Cody Wilson is a 3-D Gun Printer that filed a lawsuit against the State Department after they attempted to prevent him from sharing his designs online due to the being a violation of ITAR (International Traffic in Arms Regulations). Breitbart reported that not only did Cody Wilson’s company, Defense Distributed, win the right to publish their designs under the First Amendment, but the government made a startling admission: AR-15s, semi-automatic weapons below .50 caliber are NOT inherently weapons of war.

But but but….isn’t the AR-15 a “military” weapon? No. It is a commonly owned civilian rifle. And within the lawsuit settlement to Mr. Wilson is that straight up admission.

From the settlement definition of military equipment:

“The phrase “Military Equipment” means (1) Drums and other magazines for firearms to 50 caliber (12.7 mm) inclusive with a capacity greater than 50 rounds, regardless of the jurisdiction of the firearm, and specially designed parts and components therefor; (2) Parts and components specifically designed for conversion of a semi-automatic firearm to a fully automatic firearm; (3) Accessories or attachments specifically designed to automatically stabilize aim (other than gun rests) or for automatic targeting, and specifically designed parts and components therefor.”

These statements will now be used by pro-second amendment organizations in courtroom arguments cross the nation to counter the claims of groups who continually harp about ‘weapons of war.’

“Not only is this a First Amendment victory for free speech, it also is a devastating blow to the gun prohibition lobby. For years, anti-gunners have contended that modern semi-automatic sport-utility rifles are so-called ‘weapons of war,’ and with this settlement, the government has acknowledged they are nothing of the sort.

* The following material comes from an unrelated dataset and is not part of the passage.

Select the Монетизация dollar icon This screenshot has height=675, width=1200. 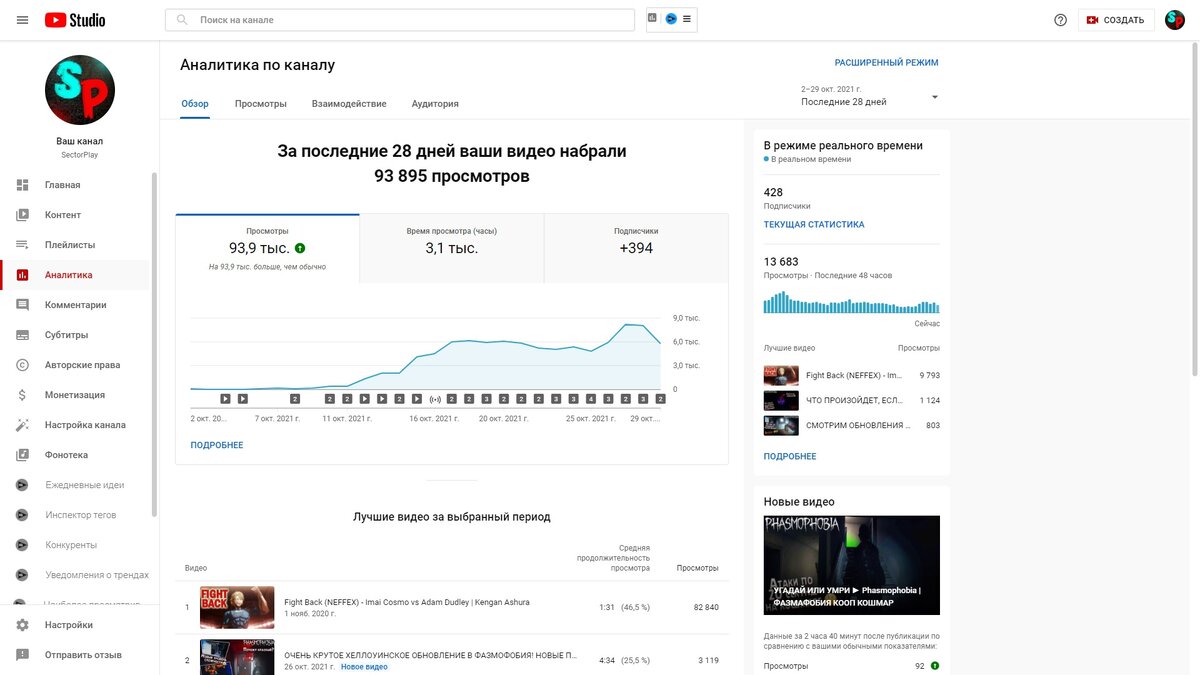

“Under this settlement the government will draft and pursue regulatory amendments that eliminate ITAR control over the technical information at the center of this case. They will transfer export jurisdiction to the Commerce Department, which does not impose prior restraint on public speech. That will allow Defense Distributed and SAF to publish information about 3-D technology.” Adam Gottlieb, Second Amendment Foundation executive Vice President

Arstechnica reported the background of the lawsuit:

The settlement, which was signed in April but only took effect in late June, says that the DEFCAD files in question are “approved for public release (unlimited distribution) in any form and are exempt from the export licensing requirements of the [International Traffic in Arms Regulations].”

The State Department has also agreed to pay Defense Distributed’s legal fees, which total nearly $40,000.

The federal civil suit began more than five years ago when Cody Wilson and his group, Defense Distributed, published designs for the “Liberator,” the world’s first 3D-printed handgun.

Within months, Defense Distributed received a letter from the United States Department of State’s Office of Defense Trade Controls Compliance stating that 10 files, including the designs of the Liberator, were in violation of the ITAR. This is despite the fact that these files had already been downloaded hundreds of thousands of times and continue to circulate online.

The designs for 3D weapons have been out there since this whole thing started, and this settlement is an acknowledgement that some regulations needed to be changed. But anti-gunners are working hard to try and combat people like Cody Wilson any way they can, so we’ll have to see how it goes from here.